Однако в тот первый час после ареста мне все же не удалось полностью избавиться от некоторого смущения, когда я стоял голым перед тремя старшинами и фельдшерицей. Пока она и один из старшин изучали мое тело, двое других прощупывали каждую складку моей одежды, а сидевший рядом за столом подполковник Галкин перебирал и записывал в протокол изъятия найденные у меня в карманах вещи. Дойдя до фотографии жены, он вдруг расплылся в приторно-сладкой улыбке:
- А вот и Наташа! - и бережно отложил ее в сторону. Повернувшись ко мне, он объяснил:
- Я ведь готовился к встрече с вами, поэтому и с вашей женой по карточкам знаком.
Несколько дней назад, после очередного обыска, в недрах КГБ вместе со всеми моими вещами, документами, письмами Авиталь (так ее стали называть в Израиле) исчезли и все ее фотографии. Эта была последней, снимок сделал папа летом семьдесят четвертого года - за несколько дней до нашей хупы и разлуки. Фотография была мне очень дорога, и я всегда носил ее с собой. Именно сейчас, когда ее у меня отобрали, я вдруг осознал, что остался теперь совсем один, и, не удержавшись, спросил:
- Могу я взять карточку в камеру?
Галкин ответил все так же приветливо, с услужливостью продавца, дающего покупателю дельный совет:
- Она будет храниться на складе личных вещей, и если вы договоритесь с руководством тюрьмы, то ее вам дадут.

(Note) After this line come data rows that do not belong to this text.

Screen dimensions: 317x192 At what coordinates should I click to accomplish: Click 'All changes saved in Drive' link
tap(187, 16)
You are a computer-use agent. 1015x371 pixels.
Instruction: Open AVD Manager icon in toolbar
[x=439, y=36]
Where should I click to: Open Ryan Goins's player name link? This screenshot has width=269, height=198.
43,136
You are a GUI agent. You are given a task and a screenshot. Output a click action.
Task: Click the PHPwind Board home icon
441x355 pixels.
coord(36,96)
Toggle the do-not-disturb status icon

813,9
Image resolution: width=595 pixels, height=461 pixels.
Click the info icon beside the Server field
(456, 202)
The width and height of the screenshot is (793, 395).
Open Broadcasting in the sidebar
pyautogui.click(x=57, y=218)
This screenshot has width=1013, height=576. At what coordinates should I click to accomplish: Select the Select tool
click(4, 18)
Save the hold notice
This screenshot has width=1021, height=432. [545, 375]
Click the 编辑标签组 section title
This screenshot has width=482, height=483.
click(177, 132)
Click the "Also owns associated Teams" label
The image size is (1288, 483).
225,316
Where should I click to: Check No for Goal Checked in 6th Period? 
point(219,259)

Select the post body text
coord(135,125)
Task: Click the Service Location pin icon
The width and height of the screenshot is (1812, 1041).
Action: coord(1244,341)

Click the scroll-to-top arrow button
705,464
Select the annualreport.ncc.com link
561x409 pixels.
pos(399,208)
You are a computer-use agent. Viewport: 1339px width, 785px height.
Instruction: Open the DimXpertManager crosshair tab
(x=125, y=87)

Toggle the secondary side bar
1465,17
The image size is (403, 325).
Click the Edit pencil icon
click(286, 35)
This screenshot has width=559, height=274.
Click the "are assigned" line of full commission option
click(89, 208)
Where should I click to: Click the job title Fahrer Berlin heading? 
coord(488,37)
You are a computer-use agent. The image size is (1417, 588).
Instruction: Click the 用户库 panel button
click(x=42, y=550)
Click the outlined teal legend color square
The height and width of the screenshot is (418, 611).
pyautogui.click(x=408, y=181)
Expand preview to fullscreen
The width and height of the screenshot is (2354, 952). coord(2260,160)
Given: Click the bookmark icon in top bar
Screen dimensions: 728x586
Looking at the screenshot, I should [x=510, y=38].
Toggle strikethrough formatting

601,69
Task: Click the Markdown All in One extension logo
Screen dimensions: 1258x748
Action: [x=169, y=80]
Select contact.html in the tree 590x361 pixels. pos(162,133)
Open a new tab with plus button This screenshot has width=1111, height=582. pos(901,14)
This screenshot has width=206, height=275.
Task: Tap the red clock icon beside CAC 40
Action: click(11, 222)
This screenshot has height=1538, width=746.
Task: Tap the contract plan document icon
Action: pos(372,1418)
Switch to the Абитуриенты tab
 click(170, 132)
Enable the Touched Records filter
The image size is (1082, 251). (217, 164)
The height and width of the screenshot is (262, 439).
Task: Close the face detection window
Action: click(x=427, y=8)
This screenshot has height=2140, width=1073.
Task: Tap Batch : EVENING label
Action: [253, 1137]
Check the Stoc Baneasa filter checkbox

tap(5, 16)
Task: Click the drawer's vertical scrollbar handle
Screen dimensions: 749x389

"Руководство тюрьмы" не заставило себя ждать: в комнату решительным шагом вошел коренастый полковник лет шестидесяти. В руках он держал газету "Известия" - тот самый номер, как сразу же отметил я.
- Кого это нам привезли? - спросил он Галкина и резко повернулся ко мне. - За какие преступления ты у нас оказался?
Говорил он подчеркнуто грубо. Я попрежнему стоял голый, ждал, когда мне вернут мои вещи; внезапно возникшее ощущение абсолютного одиночества полностью владело мной в тот момент. Но агрессивность полковника задела и вывела из подавленного состояния.
- Вы мне не тыкайте! Если здесь и есть преступник, то не я. А кто я такой - вы прекрасно знаете, недаром же прихватили с собой эту газету.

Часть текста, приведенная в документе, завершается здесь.